In video and image generation tasks, Diffusion Transformer (DiT) models incur extremely high computational costs due to attention mechanisms, which limits their practical applications. Furthermore, with hardware advancements, a wide range of devices besides graphics processing unit (GPU), such as application-specific integrated circuit (ASIC), have been increasingly adopted for model inference. Sparse attention, which leverages the inherent sparsity of attention by skipping computations for insignificant tokens, is an effective approach to mitigate computational costs. However, existing sparse attention methods have two critical limitations: the overhead of sparse pattern prediction and the lack of hardware generality, as most of these methods are designed for GPU. To address these challenges, this study proposes RainFusion2.0, which aims to develop an online adaptive, hardware-efficient, and low-overhead sparse attention mechanism to accelerate both video and image generative models, with robust performance across diverse hardware platforms. Key technical insights include: (1) leveraging block-wise mean values as representative tokens for sparse mask prediction; (2) implementing spatiotemporal-aware token permutation; and (3) introducing a first-frame sink mechanism specifically designed for video generation scenarios. Experimental results demonstrate that RainFusion2.0 can achieve 80% sparsity while achieving an end-to-end speedup of 1.5~1.8x without compromising video quality. Moreover, RainFusion2.0 demonstrates effectiveness across various generative models and validates its generalization across diverse hardware platforms.
Paper Structure (11 sections, 5 equations, 3 figures, 1 table)

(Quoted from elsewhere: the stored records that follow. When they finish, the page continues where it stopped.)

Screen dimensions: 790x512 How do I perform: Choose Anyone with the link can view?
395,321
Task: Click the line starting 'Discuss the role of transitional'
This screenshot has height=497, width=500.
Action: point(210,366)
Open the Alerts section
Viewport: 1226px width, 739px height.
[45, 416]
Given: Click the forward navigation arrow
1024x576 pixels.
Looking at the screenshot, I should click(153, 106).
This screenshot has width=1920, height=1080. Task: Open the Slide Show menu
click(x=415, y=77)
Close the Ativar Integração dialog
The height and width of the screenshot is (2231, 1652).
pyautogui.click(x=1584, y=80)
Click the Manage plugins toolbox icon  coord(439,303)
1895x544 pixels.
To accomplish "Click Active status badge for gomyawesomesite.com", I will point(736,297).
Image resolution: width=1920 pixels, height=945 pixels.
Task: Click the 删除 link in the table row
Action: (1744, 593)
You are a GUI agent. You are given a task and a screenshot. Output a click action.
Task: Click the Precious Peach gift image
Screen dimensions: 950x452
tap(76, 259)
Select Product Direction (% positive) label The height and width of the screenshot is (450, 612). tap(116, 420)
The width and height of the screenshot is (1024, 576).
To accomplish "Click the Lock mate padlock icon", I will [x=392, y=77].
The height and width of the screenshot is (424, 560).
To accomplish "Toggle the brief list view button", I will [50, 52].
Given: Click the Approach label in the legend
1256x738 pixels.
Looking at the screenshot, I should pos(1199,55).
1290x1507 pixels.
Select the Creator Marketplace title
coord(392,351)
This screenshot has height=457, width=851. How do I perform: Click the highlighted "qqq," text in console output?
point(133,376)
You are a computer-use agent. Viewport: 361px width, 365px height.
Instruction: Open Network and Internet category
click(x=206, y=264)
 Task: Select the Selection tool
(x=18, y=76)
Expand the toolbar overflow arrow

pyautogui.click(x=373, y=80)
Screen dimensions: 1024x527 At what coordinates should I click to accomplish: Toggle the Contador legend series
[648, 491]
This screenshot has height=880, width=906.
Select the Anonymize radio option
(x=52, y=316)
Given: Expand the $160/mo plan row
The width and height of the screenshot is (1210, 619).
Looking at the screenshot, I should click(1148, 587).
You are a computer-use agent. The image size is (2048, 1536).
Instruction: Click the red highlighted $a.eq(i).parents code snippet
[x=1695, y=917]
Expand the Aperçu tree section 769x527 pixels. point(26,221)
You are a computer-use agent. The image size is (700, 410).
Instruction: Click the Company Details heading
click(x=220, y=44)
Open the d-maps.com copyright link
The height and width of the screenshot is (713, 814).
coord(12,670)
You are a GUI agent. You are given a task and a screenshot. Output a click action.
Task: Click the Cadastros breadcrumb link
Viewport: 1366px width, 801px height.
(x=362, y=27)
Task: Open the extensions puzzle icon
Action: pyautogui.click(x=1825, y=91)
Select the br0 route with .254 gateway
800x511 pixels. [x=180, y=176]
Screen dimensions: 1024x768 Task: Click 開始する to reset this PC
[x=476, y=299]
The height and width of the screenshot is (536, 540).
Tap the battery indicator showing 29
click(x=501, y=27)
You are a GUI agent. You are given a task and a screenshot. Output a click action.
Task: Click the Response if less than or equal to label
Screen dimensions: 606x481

This paper contains 11 sections, 5 equations, 3 figures, 1 table.

Figures (3)

  • Figure 1: Workflow of RainFusion2.0
  • Figure 2: Results of RainFusion on Diffusion Models. HunyuanVideo1.5 and Wan2.2 generate 720p videos under two configurations: full attention and RainFusion with 80% sparsity. Qwen-image-edit generates 1024×1024 images using RainFusion with 60% sparsity.
  • Figure 3: Experimental results on the Wan2.2 dataset. As shown in Subfigure (b), the video generated by RainFusion (80% sparsity, without 3D permutation) is overall comparable to that of full attention (Subfigure (a)). However, two prominent spurious rock artifacts emerge in the bottom-right corner of the video frame. In contrast, these visual artifacts are completely eliminated when 3D permutation is integrated into RainFusion (Subfigure (c)).